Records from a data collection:
——
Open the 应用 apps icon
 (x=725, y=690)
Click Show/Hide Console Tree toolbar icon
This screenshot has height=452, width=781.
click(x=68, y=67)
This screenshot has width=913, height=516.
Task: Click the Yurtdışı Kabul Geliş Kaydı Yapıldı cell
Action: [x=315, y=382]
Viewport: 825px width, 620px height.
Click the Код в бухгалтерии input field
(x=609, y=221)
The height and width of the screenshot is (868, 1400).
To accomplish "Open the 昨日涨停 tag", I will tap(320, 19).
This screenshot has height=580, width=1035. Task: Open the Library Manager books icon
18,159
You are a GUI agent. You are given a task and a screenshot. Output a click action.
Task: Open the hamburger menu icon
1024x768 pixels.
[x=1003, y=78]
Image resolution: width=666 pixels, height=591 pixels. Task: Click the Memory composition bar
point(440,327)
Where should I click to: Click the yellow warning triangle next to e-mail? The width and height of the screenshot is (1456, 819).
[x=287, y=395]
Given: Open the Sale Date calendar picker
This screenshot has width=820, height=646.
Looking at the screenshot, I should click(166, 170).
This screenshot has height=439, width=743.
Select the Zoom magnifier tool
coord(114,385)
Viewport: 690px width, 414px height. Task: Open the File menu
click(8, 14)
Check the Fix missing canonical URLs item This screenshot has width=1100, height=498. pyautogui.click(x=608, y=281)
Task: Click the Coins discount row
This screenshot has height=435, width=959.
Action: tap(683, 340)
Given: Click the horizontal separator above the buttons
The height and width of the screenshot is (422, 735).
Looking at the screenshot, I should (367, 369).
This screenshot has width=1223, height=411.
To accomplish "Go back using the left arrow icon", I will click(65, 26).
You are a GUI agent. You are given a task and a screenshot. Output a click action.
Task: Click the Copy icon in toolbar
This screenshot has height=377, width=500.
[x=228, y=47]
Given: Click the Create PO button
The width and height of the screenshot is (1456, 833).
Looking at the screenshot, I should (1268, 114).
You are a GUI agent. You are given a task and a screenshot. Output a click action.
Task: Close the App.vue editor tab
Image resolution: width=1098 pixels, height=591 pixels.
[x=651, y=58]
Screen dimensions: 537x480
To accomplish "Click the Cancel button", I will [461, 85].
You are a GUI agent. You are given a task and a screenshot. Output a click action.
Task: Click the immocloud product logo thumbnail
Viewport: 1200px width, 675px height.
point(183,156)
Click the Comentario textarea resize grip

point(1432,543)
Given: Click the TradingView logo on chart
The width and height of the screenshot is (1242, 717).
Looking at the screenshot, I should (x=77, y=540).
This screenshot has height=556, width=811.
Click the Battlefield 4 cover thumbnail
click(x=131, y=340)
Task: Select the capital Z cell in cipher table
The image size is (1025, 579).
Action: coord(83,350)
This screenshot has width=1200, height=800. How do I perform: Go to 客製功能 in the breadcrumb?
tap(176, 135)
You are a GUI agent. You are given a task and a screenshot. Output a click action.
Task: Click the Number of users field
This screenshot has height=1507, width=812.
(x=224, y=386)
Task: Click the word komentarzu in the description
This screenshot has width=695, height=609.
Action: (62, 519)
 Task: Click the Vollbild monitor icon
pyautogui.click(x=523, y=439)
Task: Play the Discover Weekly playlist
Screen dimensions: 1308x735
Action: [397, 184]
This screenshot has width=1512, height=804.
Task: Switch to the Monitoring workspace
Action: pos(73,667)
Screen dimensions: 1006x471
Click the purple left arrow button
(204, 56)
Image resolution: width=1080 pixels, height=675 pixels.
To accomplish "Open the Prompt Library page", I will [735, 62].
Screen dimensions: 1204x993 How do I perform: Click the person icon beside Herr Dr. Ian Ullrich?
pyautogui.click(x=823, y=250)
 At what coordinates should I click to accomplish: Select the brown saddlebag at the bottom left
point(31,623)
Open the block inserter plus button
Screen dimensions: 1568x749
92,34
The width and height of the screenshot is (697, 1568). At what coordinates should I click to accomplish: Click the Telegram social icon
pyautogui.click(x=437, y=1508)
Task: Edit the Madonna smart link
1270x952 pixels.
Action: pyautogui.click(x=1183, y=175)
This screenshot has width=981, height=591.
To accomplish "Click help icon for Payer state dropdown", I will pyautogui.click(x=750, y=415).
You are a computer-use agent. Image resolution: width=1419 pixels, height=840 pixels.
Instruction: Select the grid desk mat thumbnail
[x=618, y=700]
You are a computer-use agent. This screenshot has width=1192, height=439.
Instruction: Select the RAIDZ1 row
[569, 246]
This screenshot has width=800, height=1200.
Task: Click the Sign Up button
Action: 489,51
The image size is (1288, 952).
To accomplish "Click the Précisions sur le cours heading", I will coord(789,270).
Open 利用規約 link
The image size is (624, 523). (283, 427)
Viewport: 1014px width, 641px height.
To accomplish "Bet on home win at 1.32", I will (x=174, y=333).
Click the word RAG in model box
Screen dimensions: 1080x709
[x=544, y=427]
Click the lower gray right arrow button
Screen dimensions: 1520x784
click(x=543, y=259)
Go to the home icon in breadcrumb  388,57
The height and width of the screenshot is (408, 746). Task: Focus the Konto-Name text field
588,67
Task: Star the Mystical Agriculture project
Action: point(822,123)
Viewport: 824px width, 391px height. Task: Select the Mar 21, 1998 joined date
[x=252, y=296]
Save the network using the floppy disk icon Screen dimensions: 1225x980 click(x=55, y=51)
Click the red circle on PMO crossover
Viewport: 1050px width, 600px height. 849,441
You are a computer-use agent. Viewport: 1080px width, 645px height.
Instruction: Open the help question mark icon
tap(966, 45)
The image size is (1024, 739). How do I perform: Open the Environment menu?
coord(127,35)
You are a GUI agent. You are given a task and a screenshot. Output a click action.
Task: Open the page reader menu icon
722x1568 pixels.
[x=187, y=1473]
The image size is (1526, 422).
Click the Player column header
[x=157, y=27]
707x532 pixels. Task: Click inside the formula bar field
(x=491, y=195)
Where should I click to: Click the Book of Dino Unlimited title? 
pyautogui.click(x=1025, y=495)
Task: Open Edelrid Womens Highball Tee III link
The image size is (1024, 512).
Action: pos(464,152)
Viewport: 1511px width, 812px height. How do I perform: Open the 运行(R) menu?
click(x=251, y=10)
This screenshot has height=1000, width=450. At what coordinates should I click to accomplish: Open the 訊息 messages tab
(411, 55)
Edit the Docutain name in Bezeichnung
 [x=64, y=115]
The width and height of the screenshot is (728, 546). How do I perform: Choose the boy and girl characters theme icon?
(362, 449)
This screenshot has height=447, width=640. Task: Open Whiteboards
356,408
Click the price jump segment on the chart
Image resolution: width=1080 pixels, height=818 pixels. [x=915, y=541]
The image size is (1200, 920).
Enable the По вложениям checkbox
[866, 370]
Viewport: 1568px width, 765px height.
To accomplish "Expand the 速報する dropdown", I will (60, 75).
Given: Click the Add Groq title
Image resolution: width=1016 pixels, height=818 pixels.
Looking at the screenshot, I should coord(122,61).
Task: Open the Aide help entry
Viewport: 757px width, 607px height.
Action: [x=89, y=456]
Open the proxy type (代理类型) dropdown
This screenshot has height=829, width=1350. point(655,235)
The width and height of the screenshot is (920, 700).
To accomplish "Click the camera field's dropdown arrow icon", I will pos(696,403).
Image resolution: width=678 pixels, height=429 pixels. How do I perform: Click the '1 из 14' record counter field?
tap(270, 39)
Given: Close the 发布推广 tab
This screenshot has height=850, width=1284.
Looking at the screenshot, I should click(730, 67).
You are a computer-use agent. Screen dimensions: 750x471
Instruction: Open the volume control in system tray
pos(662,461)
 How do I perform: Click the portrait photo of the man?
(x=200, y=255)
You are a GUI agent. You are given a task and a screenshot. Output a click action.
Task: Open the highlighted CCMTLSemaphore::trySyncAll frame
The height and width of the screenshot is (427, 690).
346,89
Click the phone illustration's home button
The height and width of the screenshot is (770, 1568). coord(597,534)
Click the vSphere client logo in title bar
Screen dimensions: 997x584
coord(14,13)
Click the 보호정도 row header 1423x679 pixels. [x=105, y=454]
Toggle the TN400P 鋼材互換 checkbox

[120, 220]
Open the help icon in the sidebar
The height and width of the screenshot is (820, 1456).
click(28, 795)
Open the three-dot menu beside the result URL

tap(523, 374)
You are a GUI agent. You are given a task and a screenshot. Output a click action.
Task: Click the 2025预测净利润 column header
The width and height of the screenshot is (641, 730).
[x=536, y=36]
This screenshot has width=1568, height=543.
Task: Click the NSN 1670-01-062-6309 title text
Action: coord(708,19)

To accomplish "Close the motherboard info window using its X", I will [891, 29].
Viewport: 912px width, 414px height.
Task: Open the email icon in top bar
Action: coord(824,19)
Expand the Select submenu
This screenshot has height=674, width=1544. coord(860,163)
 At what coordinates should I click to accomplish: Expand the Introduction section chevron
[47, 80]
——
TASK ITEM -
Copy word for word the stretch of entries above from the line that has "The width and height of the screenshot is (728, 546)." through the line that has "Given: Click the Add Groq title", both ends included, and nothing outside it.

EXERCISE SOLUTION -
The width and height of the screenshot is (728, 546). How do I perform: Choose the boy and girl characters theme icon?
(362, 449)
This screenshot has height=447, width=640. Task: Open Whiteboards
356,408
Click the price jump segment on the chart
Image resolution: width=1080 pixels, height=818 pixels. [x=915, y=541]
The image size is (1200, 920).
Enable the По вложениям checkbox
[866, 370]
Viewport: 1568px width, 765px height.
To accomplish "Expand the 速報する dropdown", I will (60, 75).
Given: Click the Add Groq title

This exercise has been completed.